#### Records in a dataset:
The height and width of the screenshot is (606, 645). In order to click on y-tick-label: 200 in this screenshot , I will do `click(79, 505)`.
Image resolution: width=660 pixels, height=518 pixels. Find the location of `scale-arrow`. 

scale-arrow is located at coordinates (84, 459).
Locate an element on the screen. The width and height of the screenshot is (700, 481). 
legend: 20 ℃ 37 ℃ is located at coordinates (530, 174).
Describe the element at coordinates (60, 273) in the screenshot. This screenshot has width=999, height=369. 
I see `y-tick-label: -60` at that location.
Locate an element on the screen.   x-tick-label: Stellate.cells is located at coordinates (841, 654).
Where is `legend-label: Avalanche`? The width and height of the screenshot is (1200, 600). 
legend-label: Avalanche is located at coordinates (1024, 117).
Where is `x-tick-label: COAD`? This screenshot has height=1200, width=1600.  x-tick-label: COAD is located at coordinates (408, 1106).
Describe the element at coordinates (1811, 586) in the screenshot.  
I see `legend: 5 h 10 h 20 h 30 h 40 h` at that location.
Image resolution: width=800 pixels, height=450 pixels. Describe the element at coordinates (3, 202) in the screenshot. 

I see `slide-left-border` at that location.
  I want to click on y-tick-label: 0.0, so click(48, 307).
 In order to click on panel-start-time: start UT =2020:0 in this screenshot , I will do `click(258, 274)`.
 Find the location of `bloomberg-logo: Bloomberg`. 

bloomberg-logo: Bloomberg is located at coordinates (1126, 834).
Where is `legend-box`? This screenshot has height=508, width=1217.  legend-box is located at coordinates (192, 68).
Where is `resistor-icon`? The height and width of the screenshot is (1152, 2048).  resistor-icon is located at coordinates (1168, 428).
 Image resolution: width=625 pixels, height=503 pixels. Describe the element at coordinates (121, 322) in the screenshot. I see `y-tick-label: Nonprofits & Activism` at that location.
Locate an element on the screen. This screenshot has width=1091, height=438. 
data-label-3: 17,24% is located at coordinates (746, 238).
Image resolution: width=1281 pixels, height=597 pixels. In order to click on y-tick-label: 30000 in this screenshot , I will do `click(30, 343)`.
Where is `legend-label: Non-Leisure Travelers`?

#### The problem:
Turn the items above into a Markdown table with two columns, Row and Line, giving each line its own numbered row and leaving out blank lines.

#### Finished task:
| Row | Line |
|---|---|
| 1 | The height and width of the screenshot is (606, 645). In order to click on y-tick-label: 200 in this screenshot , I will do `click(79, 505)`. |
| 2 | Image resolution: width=660 pixels, height=518 pixels. Find the location of `scale-arrow`.  |
| 3 | scale-arrow is located at coordinates (84, 459). |
| 4 | Locate an element on the screen. The width and height of the screenshot is (700, 481).  |
| 5 | legend: 20 ℃ 37 ℃ is located at coordinates (530, 174). |
| 6 | Describe the element at coordinates (60, 273) in the screenshot. This screenshot has width=999, height=369.  |
| 7 | I see `y-tick-label: -60` at that location. |
| 8 | Locate an element on the screen.   x-tick-label: Stellate.cells is located at coordinates (841, 654). |
| 9 | Where is `legend-label: Avalanche`? The width and height of the screenshot is (1200, 600).  |
| 10 | legend-label: Avalanche is located at coordinates (1024, 117). |
| 11 | Where is `x-tick-label: COAD`? This screenshot has height=1200, width=1600.  x-tick-label: COAD is located at coordinates (408, 1106). |
| 12 | Describe the element at coordinates (1811, 586) in the screenshot.   |
| 13 | I see `legend: 5 h 10 h 20 h 30 h 40 h` at that location. |
| 14 | Image resolution: width=800 pixels, height=450 pixels. Describe the element at coordinates (3, 202) in the screenshot.  |
| 15 | I see `slide-left-border` at that location. |
| 16 |   I want to click on y-tick-label: 0.0, so click(48, 307). |
| 17 |  In order to click on panel-start-time: start UT =2020:0 in this screenshot , I will do `click(258, 274)`. |
| 18 |  Find the location of `bloomberg-logo: Bloomberg`.  |
| 19 | bloomberg-logo: Bloomberg is located at coordinates (1126, 834). |
| 20 | Where is `legend-box`? This screenshot has height=508, width=1217.  legend-box is located at coordinates (192, 68). |
| 21 | Where is `resistor-icon`? The height and width of the screenshot is (1152, 2048).  resistor-icon is located at coordinates (1168, 428). |
| 22 |  Image resolution: width=625 pixels, height=503 pixels. Describe the element at coordinates (121, 322) in the screenshot. I see `y-tick-label: Nonprofits & Activism` at that location. |
| 23 | Locate an element on the screen. This screenshot has width=1091, height=438.  |
| 24 | data-label-3: 17,24% is located at coordinates (746, 238). |
| 25 | Image resolution: width=1281 pixels, height=597 pixels. In order to click on y-tick-label: 30000 in this screenshot , I will do `click(30, 343)`. |
| 26 | Where is `legend-label: Non-Leisure Travelers`? |